# Supplied text
* begin *
Red = magnetic rocks basement high
Green = non-magnetic rocks of deep basins
Seismic surveys: investigating subterranean structure based on determination of the time
interval that elapses between the initiation of a seismic wave at a selected point and arrival of
reflected/refracted impulse at one or more seismic detector
3.2 DRILLING TECHNIQUES
Drilling utilizes hydraulic-rotary drilling
Turbine drilling: powered by pressure of the drilling mud, no rotation of pipe
Drilling mud: water + bentonite clay + barite (density 4.5) mix
Mud logging: examine rock chips extracted from the mud
Drilling mud benefits:
Lubricate, cool and clean the drilling bit
Control down-hole pressure
Stabilize the wall of the borehole
Remove drill cutting
Drilling mud weight is kept above formation pressure to prevent blow out, not so much that it
exceed the formation’s tensile strength and causes hydraulic fracturing and break-out of the
wall rock
Need to add mud weight at unconformity
Powdered barytes (BaSO4 density 4.5gm/cm3) to increase mud weight
Drilling time log: time log accurately locate changes in lithology or porosity
Average: Shale
Slow: Limestone, dolomite, porous zone
Fast: Sandstone
Very slow: Granite
4 steps to oil well completion:
1 – casing is installed to protect potable water zones near the surface and provide a
smooth conduit for moving tool into and out of the hole
2 – completion fluid is pumped into the hole to remove the drilling mud from the hole
and prepare the well for reservoir fluids
3 – the formation is perforated to allow fluids from the reservoir to flow into the well
bore
4 – a string of production tubing is put into the well to bring the reservoir fluids to the
surface
4 WELL LOGGING & PRINCIPLES OF STRATIGRAPHY
4.1 WELL LOGGING
Measurement tool = sonde, 19m long 10cm diameter cylinder filled w various instruments
Resistivity Logging
Electric current passed through between 2 electrodes
Resistivity of porous rock depends on whether water, gas or oil is present
Salt water = conduct some electricity, moderately low resistivity
Oil and gas = very high resistivity
Spontaneous Logging
One sensor on surface, the other in sonde
Two fluids of different salinities in contact, potential electric current
Sonic Logging
Measure porosity
The more porous a rock, the more gas or liquid it contains and the slower its sonic
velocity
Natural Gamma Ray Logging
Shale = lots of potassium rich clay, log kick to right (high)
* end *
# Information shown
* begin *
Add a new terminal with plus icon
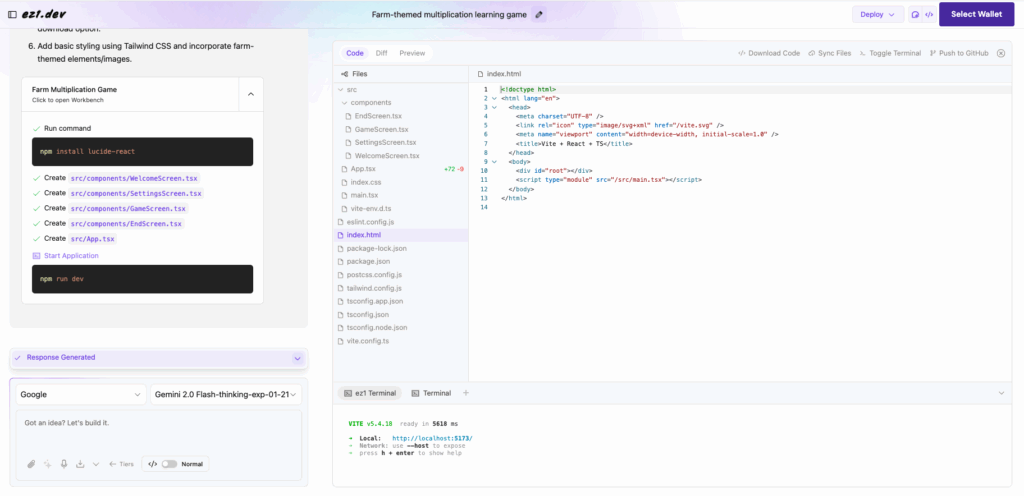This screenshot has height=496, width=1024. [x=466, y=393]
* end *
# Problem to work on
Write what comes next in the petroleum geology notes, starting after the line about shale on the natural gamma ray log. None of the material above is needed for what follows.

# Answer to this task
Sandstones and limestone less radioactive, log kick to left (low)
Can calibrate to estimate shale content
NPHI: Neutron Porosity
Primary use: Lithology, fluid and volume of shales
More porous rocks will emit more slow neutrons and gamma ray
The less dense (more porous) formation has more H, cl = less neutrons reach far detect
= higher near/far ratio
Gas effect: plot near and far count rate, adjust scales so 2 curve overlay in a known
water wet reservoir
Gas/oil or gas/water contact occurs where curves separate
Gamma-gamma Logging: Formation density log
Dense rocks return less gamma ray
More porous rocks (less dense) return more gamma rays
Gas Effect
Ultrasonic: micro imaging, can see bedding and fracture orientation
4.2 PRINCIPLES OF STRATIGRAPHY
1. Principle of superposition
a. In undisturbed succession of sedimentary layers, oldest is on bottom
2. Principle of Original Horizontality
a. Sediment is originally deposit in horizontal layer
3. Principle of Lateral Continuity (Steno)
a. Sediment extends laterally in all direction until it thin or pinches out
4. Principle of Fossil Succession
a. Fossil on bottom of a sequence must be older than the top, correlate succession
5. Principle of Rock Correlation
a. Guide fossils are fossils that are easily identified and geographically widespread, lived
for brief periods of geologic time
6. Principle of Unconformities
a. Unconformities are surfaces of discontinuity in the rock deposition sequence which
encompass significant period of time, layers not in sequence due to erosion etc.
b. Disconformity: erosional surface that separates younger from older sedimentary strata
that are parallel to each other
c. Angular unconformity: erosional surface on tilted or folded rocks, over which younger
sedimentary rocks are deposit
d. Nonconformity: erosional surface cut into igneous or metamorphic rocks and overlain
by younger sedimentary rocks
7. Principle of Deep Geological Time
a. Vastness of geological time that set geology apart from other sciences
b. No vestige of a beginning – no prospect of an end
8. Principle of the Rock Cycle
a.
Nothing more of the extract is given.